おじいが撃った石は見事サルの胴体に命中し、そのサルは山へと逃げ帰っていく。

石を撃つ、サルにあたり逃げる、石を撃つ、サルにあたり逃げる、もう石を5個ほど握り連射する。

そうして、

40匹いたサルが30匹になり、20匹になっていく。

 

もう完全に、オーク相手に無双するレゴラスそのものである。

 

頑張れ!頑張れレゴラス!じゃなかったおじい!

サルたちはもう山の半分ほどまで降りてきている。 

迫り来るサル軍団、迎え撃つおじい。

頑張れ!いけるか!?早くしないと塀を越えて侵入されてしまう!

 

あと5匹!やばいサルが山を降りきってしまった!あと3匹!もう塀の間近だ!あと2匹!いけ!おじいいけ!ついにあと1匹!

うわああ!

ついに塀に足をかけるサル!

 

うわあああああ!ついにきたあああ!おじいとサル、その距離1メートル!

 

バチィィィン!ウキャァァアア!

 

 

 

 

・・・

 

やった・・・

 

ついにやった!

 

桃の木の防衛に成功した!

 

最後の一匹が逃げ帰ったあと、僕はヘナヘナとその場にへたり込んでしまった。

そんな僕に、おじいはさも何事もなかったかのように「朝ごはんにするで」と声をかけた。

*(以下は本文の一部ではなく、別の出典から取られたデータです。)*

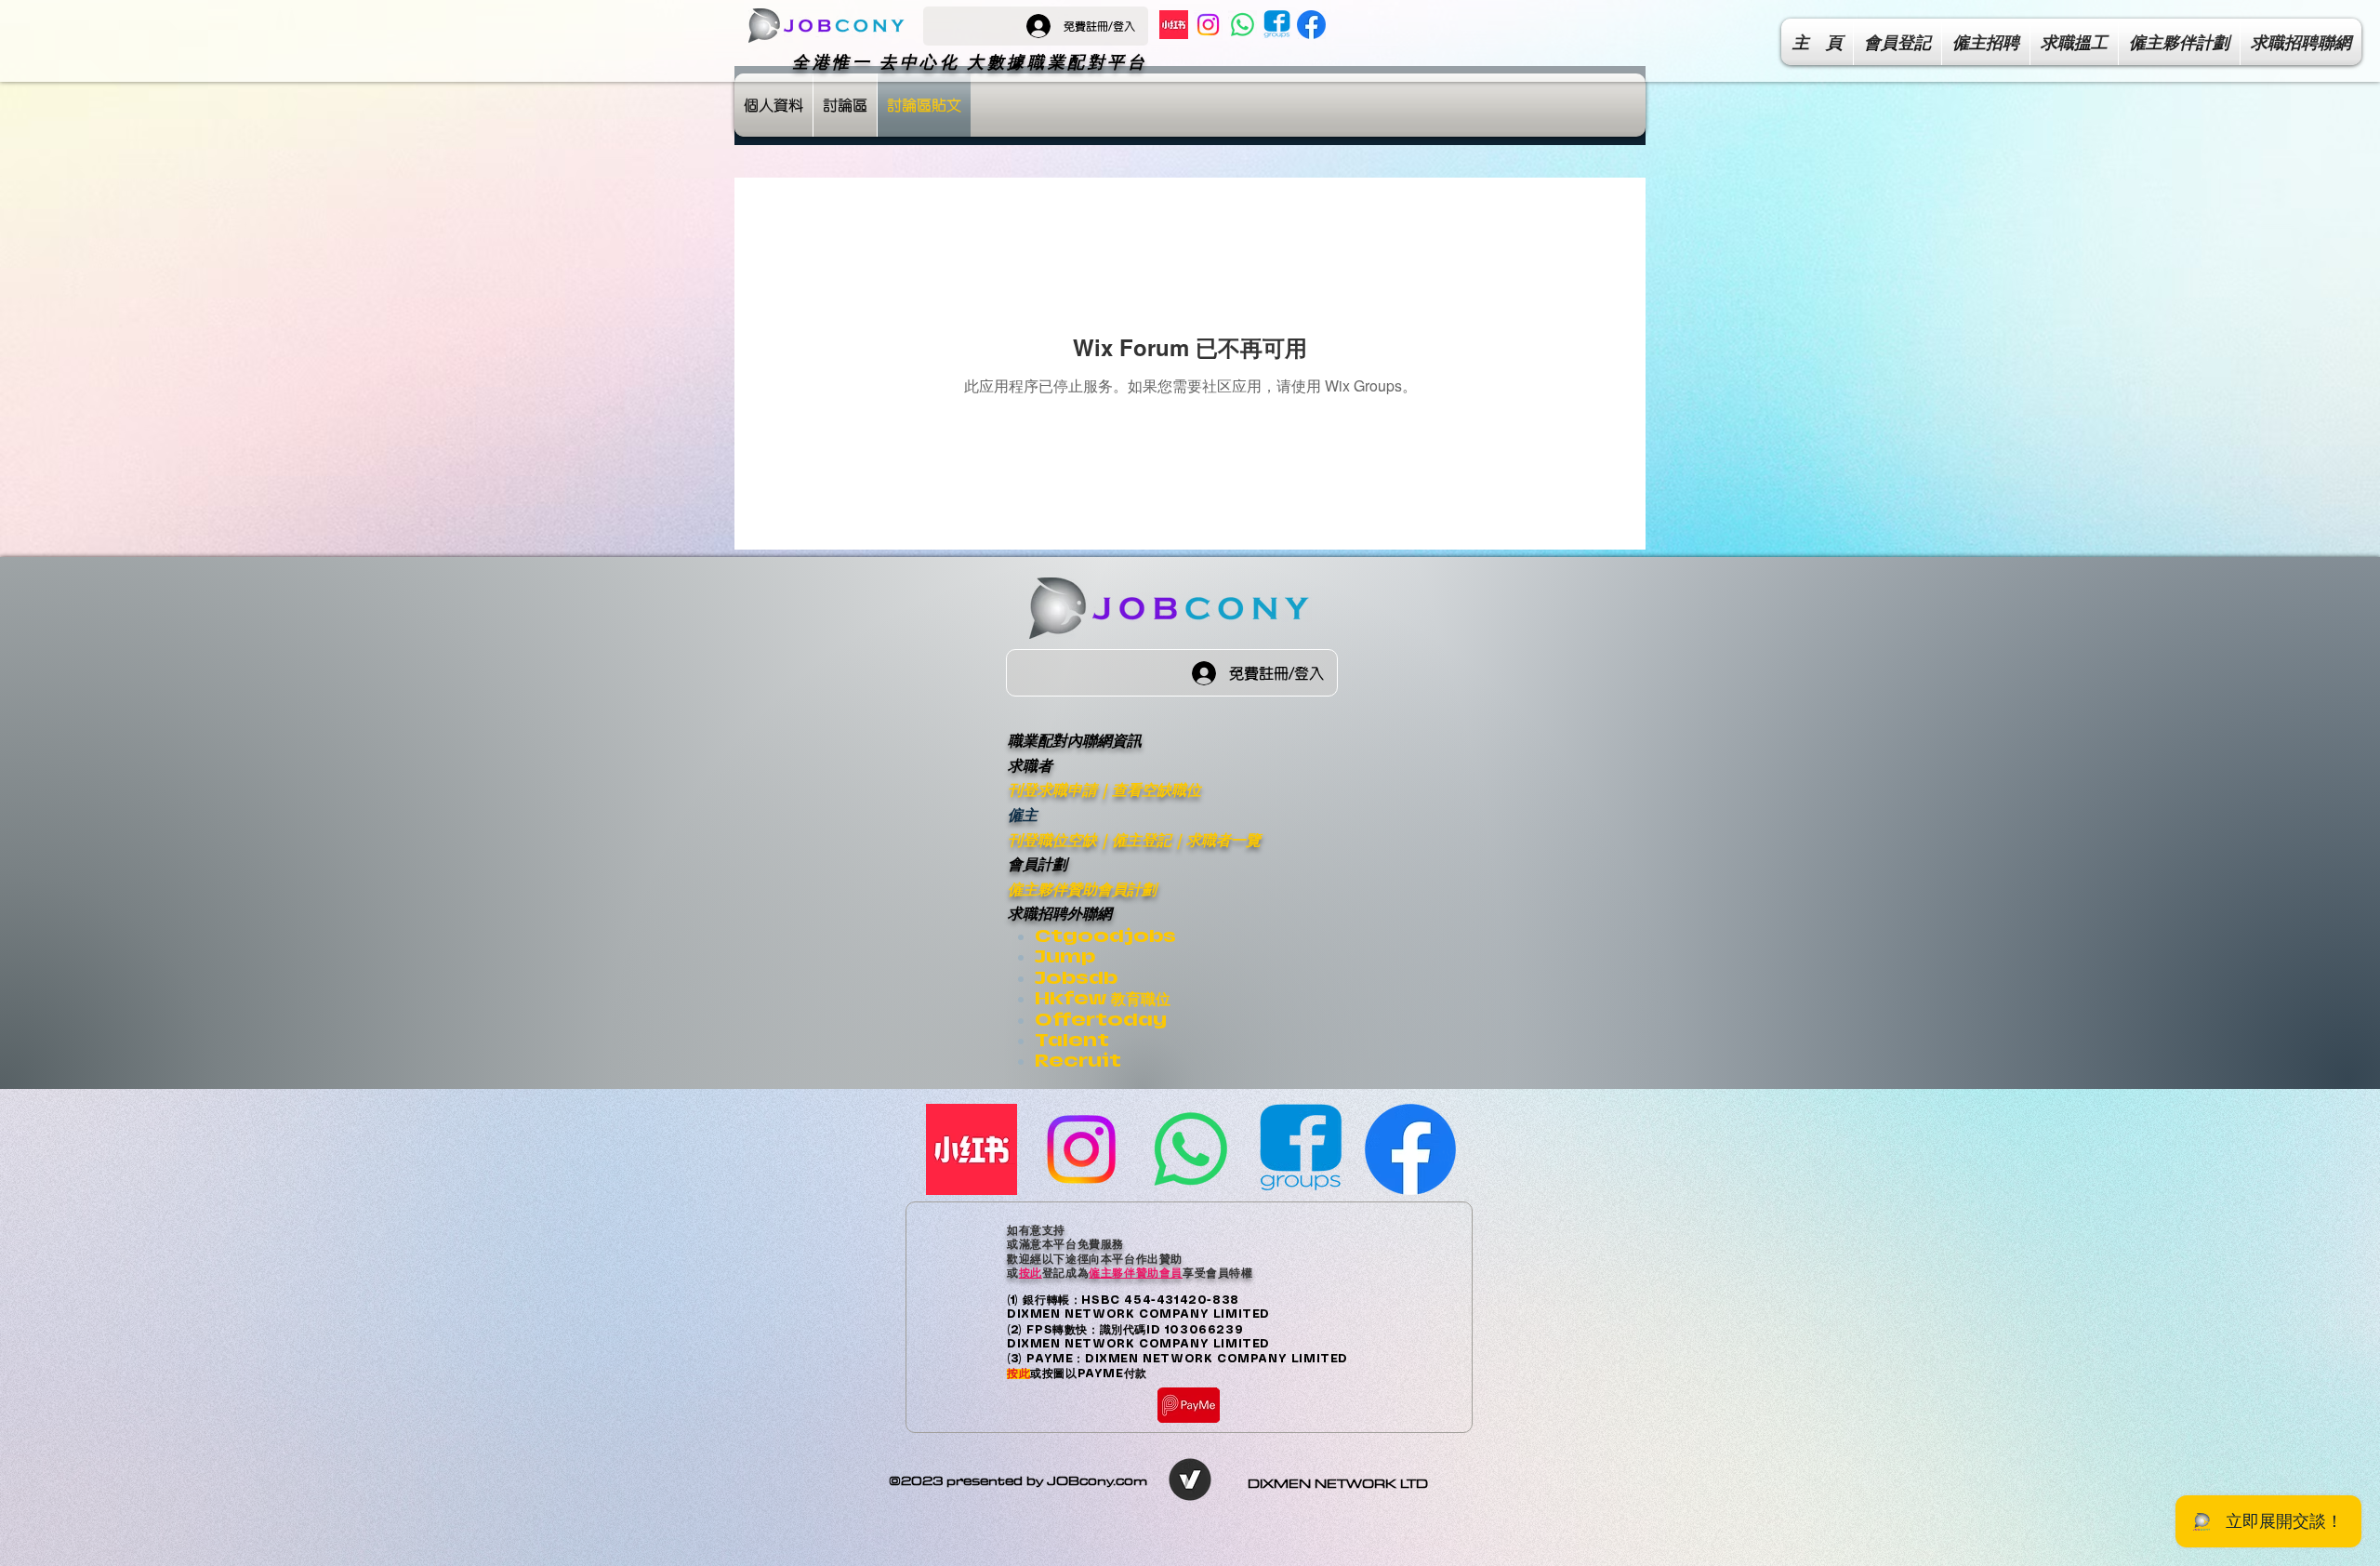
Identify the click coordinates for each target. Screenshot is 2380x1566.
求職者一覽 (1223, 839)
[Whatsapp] (1242, 24)
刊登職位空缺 (1052, 839)
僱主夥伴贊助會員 (1136, 1272)
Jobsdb (1076, 978)
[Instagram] (1208, 24)
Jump (1065, 956)
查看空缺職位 (1156, 789)
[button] (2301, 42)
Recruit (1078, 1060)
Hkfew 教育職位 (1102, 998)
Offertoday (1101, 1019)
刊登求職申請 (1052, 789)
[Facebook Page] (1311, 24)
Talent (1072, 1040)
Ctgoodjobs (1105, 936)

この日のこと、あの光景は、今でも鮮明に思い出せるほど、強く、強く記憶にきざまれた。

 

 

 

 

そして今年の正月、上京して忙しかったのもあり、数年ぶりにおじいの家を訪れた僕は、この話をおじいに覚えているか尋ねてみた。

 「はっはっは、そんなこともあったかの」

 おじいは、本当になんでもないことのように言った。僕にとっての一生忘れられない出来事は、おじいにとっての日常でしかなかった。

 「今でもまだサル来るの?」

「ああ、まだ来るでえ。でもわしも年とって、あの頃のようにはいかんようなったけん、もっぱら今はこれじゃなあ」

 

奥の部屋から戻ってきたおじいは

ゴッリゴリのエアガン(ガスガン)を5丁持っていた。 

ハンドガンとかじゃない、長さも1メートル弱くらいあるガチのやつだ。

「こっちのマシンガンは40発装填できる。こっちのは威力がすごくて100均のフライパンならすぐ穴あけられるで」

 

驚きで話についていけていない僕を尻目に、おじいはさらに流暢に話す。

「ほんで、わしがエアガン使っとる言うたら、みんなそりゃあええ言うて、買い方がわからんけんわしにも買ってくれー言うんじゃ。じゃから、みんなの代わりに買ったげて、そのお駄賃として3000円ずつ貰っとったら、これがすげえ小遣いになるんじゃ。」

 

なんてこった。

 

おじいは、武器商人になっていた。

 

数年間会っていない間に、そんなことになっていたとは。しかもよくよく話を聞いてみると、その集まったお金で去年の頭にビットコインを買い、とんでもなく儲けたらしい。 

昔から新しい物好きなおじいだったが、今や仮想通貨にまで手を伸ばしていた。

 

本当に、いつになってもエキセントリックなおじいだった。

長生きして、ぜひまた僕を驚かせてほしい。